Mit allen Eltern wird ein Erwachsenen-Bindungsinterview durchgeführt. Diagnostische
Fragebögen erfassen die Bindungsrepräsentation der Mütter und Väter und eventuelle traumatische Erfahrungen, welche die Beziehung
zu ihrem Kind belasten können.
Eine Traumatherapie wird von spezialisierten
PsychotherapeutInnen durchgeführt, die nicht
gleichzeitig die SAFE-MentorInnen sind. Dabei
können Eltern mit belastenden und unverarbeiteten Erfahrungen in der eigenen Lebensgeschichte diese aufarbeiten.
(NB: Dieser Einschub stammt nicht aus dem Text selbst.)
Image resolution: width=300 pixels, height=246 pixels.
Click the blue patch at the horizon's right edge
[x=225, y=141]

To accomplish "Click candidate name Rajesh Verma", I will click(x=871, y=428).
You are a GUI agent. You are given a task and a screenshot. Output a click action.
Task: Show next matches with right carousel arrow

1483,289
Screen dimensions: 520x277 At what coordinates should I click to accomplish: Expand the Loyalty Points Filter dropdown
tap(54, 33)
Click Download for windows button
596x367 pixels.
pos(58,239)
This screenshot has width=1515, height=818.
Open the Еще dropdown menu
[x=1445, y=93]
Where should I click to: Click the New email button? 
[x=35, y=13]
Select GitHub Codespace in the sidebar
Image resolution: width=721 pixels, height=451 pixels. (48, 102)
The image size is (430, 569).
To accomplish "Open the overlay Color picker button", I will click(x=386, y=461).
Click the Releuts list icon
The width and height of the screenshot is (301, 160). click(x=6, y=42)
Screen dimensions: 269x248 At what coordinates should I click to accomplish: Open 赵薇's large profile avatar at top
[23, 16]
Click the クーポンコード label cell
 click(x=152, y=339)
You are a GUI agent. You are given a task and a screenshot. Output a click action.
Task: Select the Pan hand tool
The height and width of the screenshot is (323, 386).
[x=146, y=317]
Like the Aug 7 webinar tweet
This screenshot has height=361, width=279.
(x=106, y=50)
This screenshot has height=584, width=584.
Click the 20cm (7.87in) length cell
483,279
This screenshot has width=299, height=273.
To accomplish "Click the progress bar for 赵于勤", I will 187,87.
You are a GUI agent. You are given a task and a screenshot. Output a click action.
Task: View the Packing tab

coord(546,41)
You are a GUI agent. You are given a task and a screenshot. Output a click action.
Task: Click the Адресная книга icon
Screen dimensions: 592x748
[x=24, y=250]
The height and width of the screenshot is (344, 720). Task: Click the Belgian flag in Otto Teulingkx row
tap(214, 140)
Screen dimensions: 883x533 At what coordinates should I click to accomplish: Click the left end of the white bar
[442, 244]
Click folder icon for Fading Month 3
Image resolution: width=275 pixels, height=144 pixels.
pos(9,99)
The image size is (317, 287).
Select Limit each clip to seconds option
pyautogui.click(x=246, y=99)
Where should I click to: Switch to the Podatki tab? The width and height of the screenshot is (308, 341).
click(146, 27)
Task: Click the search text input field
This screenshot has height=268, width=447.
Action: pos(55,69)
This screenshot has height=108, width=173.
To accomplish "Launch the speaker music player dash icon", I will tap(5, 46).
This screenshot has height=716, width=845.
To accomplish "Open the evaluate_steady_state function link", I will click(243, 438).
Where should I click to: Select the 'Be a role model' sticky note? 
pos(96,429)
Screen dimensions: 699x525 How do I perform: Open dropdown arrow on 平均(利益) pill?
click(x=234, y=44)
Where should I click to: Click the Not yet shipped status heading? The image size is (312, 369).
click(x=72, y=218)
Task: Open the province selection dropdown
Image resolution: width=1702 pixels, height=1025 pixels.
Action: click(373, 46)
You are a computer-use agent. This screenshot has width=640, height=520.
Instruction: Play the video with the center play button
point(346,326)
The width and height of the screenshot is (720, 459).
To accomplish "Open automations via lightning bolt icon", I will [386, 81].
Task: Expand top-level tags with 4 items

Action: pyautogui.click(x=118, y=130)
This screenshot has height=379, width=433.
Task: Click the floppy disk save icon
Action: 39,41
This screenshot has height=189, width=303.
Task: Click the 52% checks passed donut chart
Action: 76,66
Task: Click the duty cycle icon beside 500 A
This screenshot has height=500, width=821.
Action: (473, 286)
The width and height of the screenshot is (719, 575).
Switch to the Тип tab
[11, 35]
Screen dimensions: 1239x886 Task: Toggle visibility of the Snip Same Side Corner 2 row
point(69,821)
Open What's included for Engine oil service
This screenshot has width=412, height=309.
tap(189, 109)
Diese Interventionsform soll negative Auswirkungen auf die
Bindungsentwicklung verhindern und den
Teufelskreis der Weitergabe von traumatischen
Erfahrungen von Eltern an ihre Kinder durchbrechen. Das Schreien eines Säuglings kann
Erinnerungen an unverarbeitete traumatische
Erfahrungen bei den Eltern wachrufen, die
wiederum Gefühle der Hilflosigkeit auslösen
oder gar zu gefährlichen Affektdurchbrüchen,
etwa Schütteln des Babys, führen können.
Ziel des SAFE-Programms ist es, dass möglichst
viele Kinder eine sichere Bindungsbeziehung
zu ihren Eltern entwickeln. Zudem dient es
der Gewaltprävention. Nach einer erfolgreich
abgeschlossenen Pilotstudie wird das SAFEProgramm im Rahmen einer randomisierten,
prospektiven Längsschnittstudie untersucht.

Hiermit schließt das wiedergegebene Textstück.